Either that story or the time I (four years old) took my little sister (two and a half) outside to play. I thought of a game you could play with a baby. Catch? Ah, perfect! But we had no ball. So I found a rock. I explained to my sister very carefully that we would have to throw the rock gently because it was much harder than a ball. I lobbed it cautiously to her underhand. She caught it. "Okay, now throw it back," I said encouragingly.

I had to go to the hospital to have stitches for the gash in my forehead.

(A lot of us seem to have had our books taken away as a punishment. Must be a coincidence.)
posted by Scattercat at 7:23 AM on February 15, 2018 [3 favorites]

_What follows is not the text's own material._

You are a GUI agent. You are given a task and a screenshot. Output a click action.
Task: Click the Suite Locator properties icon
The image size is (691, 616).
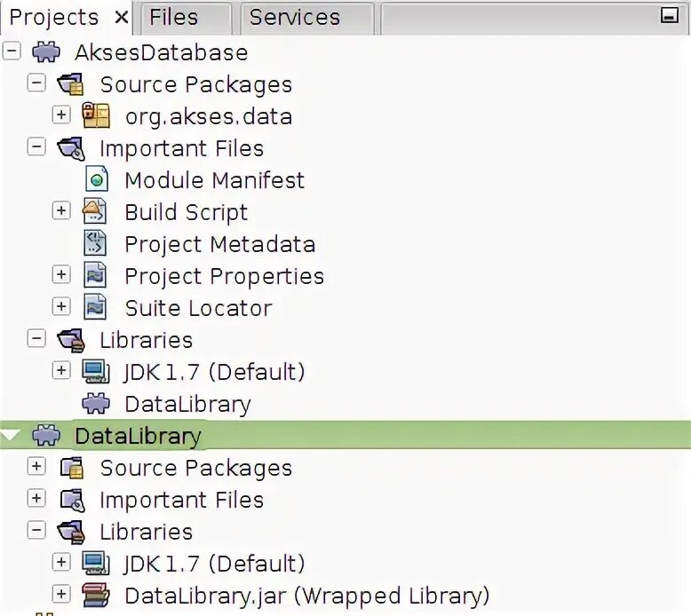pyautogui.click(x=95, y=307)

Perhaps most representative:

My dad started his PhD when I was 3, and finished when I was 8. Mondays, Wednesdays, and Fridays while I was in preschool and kindergarten, he would pick me up from school and then we'd walk (or take the Blue Bus) to the University of Michigan Student Union where he would buy me a glazed donut and a kiwi strawberry Snapple, and then he would do his homework and I would take out my workbooks (that I asked my parents to buy me at the teacher supply store - Fun With Addition! Grammar Practice! Learning About Science! Countries of the World!) and we would spend a few hours getting work done. Then he'd take me to the Calculus I class he was TAing and I would hand out papers (to disarm the freshman) and then I'd sit and do more workbooks until after class and then we'd go home.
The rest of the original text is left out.